## [Task instructions]
Please copy every one of the records below line for line, changing nothing.

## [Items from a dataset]
## BEGIN

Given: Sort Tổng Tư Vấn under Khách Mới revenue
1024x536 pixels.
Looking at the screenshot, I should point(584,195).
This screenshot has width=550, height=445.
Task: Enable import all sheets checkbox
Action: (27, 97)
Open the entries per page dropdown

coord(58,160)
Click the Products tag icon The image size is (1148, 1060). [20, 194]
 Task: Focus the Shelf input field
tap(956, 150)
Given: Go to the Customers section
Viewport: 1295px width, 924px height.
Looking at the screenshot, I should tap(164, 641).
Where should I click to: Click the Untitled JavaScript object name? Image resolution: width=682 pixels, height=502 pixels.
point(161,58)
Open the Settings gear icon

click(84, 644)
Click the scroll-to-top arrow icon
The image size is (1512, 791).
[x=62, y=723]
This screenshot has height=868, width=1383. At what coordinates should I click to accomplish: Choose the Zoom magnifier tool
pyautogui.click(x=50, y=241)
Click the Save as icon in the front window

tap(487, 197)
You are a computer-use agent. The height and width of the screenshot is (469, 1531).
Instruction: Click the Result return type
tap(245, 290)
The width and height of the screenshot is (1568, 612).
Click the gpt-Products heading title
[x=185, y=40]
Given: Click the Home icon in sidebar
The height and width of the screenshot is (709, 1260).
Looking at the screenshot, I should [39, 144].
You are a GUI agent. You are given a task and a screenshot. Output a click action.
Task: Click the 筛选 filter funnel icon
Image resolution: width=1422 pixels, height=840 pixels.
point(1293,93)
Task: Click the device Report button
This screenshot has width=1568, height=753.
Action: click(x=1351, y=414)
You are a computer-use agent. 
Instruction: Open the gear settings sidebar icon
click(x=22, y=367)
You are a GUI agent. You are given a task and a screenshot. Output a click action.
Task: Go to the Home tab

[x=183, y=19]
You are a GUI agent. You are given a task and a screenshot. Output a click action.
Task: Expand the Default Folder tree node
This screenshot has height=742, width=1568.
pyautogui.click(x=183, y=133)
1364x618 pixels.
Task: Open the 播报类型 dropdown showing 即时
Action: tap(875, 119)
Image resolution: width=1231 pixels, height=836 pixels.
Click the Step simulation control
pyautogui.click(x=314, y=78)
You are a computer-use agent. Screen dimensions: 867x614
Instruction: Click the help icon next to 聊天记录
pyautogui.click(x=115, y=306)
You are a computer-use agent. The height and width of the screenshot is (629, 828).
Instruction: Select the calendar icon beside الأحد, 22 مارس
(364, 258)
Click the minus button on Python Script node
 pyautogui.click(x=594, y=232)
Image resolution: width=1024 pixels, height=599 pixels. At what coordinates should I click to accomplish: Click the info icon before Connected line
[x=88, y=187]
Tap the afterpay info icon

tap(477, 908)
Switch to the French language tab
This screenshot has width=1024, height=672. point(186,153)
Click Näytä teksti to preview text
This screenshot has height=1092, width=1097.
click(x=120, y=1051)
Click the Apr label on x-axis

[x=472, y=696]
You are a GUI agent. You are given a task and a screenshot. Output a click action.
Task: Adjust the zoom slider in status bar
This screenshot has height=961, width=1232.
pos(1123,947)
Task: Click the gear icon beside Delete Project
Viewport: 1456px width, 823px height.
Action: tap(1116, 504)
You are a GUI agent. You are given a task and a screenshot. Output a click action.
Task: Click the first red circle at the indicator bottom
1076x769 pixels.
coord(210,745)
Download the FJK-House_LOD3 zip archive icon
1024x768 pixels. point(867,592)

## END

## [Answer to this task]
Given: Sort Tổng Tư Vấn under Khách Mới revenue
1024x536 pixels.
Looking at the screenshot, I should point(584,195).
This screenshot has width=550, height=445.
Task: Enable import all sheets checkbox
Action: (27, 97)
Open the entries per page dropdown

coord(58,160)
Click the Products tag icon The image size is (1148, 1060). [20, 194]
 Task: Focus the Shelf input field
tap(956, 150)
Given: Go to the Customers section
Viewport: 1295px width, 924px height.
Looking at the screenshot, I should tap(164, 641).
Where should I click to: Click the Untitled JavaScript object name? Image resolution: width=682 pixels, height=502 pixels.
point(161,58)
Open the Settings gear icon

click(84, 644)
Click the scroll-to-top arrow icon
The image size is (1512, 791).
[x=62, y=723]
This screenshot has height=868, width=1383. At what coordinates should I click to accomplish: Choose the Zoom magnifier tool
pyautogui.click(x=50, y=241)
Click the Save as icon in the front window

tap(487, 197)
You are a computer-use agent. The height and width of the screenshot is (469, 1531).
Instruction: Click the Result return type
tap(245, 290)
The width and height of the screenshot is (1568, 612).
Click the gpt-Products heading title
[x=185, y=40]
Given: Click the Home icon in sidebar
The height and width of the screenshot is (709, 1260).
Looking at the screenshot, I should [39, 144].
You are a GUI agent. You are given a task and a screenshot. Output a click action.
Task: Click the 筛选 filter funnel icon
Image resolution: width=1422 pixels, height=840 pixels.
point(1293,93)
Task: Click the device Report button
This screenshot has width=1568, height=753.
Action: click(x=1351, y=414)
You are a computer-use agent. 
Instruction: Open the gear settings sidebar icon
click(x=22, y=367)
You are a GUI agent. You are given a task and a screenshot. Output a click action.
Task: Go to the Home tab

[x=183, y=19]
You are a GUI agent. You are given a task and a screenshot. Output a click action.
Task: Expand the Default Folder tree node
This screenshot has height=742, width=1568.
pyautogui.click(x=183, y=133)
1364x618 pixels.
Task: Open the 播报类型 dropdown showing 即时
Action: tap(875, 119)
Image resolution: width=1231 pixels, height=836 pixels.
Click the Step simulation control
pyautogui.click(x=314, y=78)
You are a computer-use agent. Screen dimensions: 867x614
Instruction: Click the help icon next to 聊天记录
pyautogui.click(x=115, y=306)
You are a computer-use agent. The height and width of the screenshot is (629, 828).
Instruction: Select the calendar icon beside الأحد, 22 مارس
(364, 258)
Click the minus button on Python Script node
 pyautogui.click(x=594, y=232)
Image resolution: width=1024 pixels, height=599 pixels. At what coordinates should I click to accomplish: Click the info icon before Connected line
[x=88, y=187]
Tap the afterpay info icon

tap(477, 908)
Switch to the French language tab
This screenshot has width=1024, height=672. point(186,153)
Click Näytä teksti to preview text
This screenshot has height=1092, width=1097.
click(x=120, y=1051)
Click the Apr label on x-axis

[x=472, y=696]
You are a GUI agent. You are given a task and a screenshot. Output a click action.
Task: Adjust the zoom slider in status bar
This screenshot has height=961, width=1232.
pos(1123,947)
Task: Click the gear icon beside Delete Project
Viewport: 1456px width, 823px height.
Action: tap(1116, 504)
You are a GUI agent. You are given a task and a screenshot. Output a click action.
Task: Click the first red circle at the indicator bottom
1076x769 pixels.
coord(210,745)
Download the FJK-House_LOD3 zip archive icon
1024x768 pixels. point(867,592)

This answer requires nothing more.